Saved entries:

..........

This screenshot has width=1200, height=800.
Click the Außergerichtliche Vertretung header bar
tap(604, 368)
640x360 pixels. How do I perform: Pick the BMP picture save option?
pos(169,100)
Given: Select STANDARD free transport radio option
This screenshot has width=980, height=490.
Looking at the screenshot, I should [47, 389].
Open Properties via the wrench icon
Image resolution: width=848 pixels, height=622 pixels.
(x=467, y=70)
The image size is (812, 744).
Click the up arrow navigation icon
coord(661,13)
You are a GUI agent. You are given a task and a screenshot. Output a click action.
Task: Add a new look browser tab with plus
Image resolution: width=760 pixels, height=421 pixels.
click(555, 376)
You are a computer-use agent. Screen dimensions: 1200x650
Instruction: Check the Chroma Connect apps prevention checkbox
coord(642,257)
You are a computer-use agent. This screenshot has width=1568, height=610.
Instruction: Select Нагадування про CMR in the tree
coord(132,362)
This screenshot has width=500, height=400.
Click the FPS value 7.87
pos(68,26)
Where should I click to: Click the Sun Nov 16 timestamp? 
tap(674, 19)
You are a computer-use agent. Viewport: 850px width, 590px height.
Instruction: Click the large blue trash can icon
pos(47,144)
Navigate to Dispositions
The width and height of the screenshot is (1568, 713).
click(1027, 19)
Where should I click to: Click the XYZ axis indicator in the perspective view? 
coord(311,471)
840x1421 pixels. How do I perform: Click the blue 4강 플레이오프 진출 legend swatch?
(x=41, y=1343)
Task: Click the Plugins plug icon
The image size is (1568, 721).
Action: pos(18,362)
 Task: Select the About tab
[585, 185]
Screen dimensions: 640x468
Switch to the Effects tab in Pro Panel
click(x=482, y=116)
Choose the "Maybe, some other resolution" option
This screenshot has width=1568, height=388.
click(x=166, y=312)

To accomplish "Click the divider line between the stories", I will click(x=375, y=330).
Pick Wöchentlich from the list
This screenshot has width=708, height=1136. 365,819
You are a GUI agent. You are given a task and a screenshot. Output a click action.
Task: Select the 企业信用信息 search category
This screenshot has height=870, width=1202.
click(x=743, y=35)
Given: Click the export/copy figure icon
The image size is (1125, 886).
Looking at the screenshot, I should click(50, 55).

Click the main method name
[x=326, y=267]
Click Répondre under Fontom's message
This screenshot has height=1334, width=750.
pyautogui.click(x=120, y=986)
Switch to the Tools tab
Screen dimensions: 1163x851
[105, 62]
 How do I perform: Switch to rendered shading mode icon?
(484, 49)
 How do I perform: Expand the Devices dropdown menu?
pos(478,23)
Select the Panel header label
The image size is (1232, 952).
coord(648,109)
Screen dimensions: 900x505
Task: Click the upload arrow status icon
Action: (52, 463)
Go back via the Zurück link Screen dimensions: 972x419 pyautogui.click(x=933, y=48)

..........

- **AIM OF THE TASK**
Reproduce exactly the line bearing "The image size is (1232, 952)." and all the lines that come after it in the records above; add nothing.

- **EXERCISE RESPONSE**
The image size is (1232, 952).
coord(648,109)
Screen dimensions: 900x505
Task: Click the upload arrow status icon
Action: (52, 463)
Go back via the Zurück link Screen dimensions: 972x419 pyautogui.click(x=933, y=48)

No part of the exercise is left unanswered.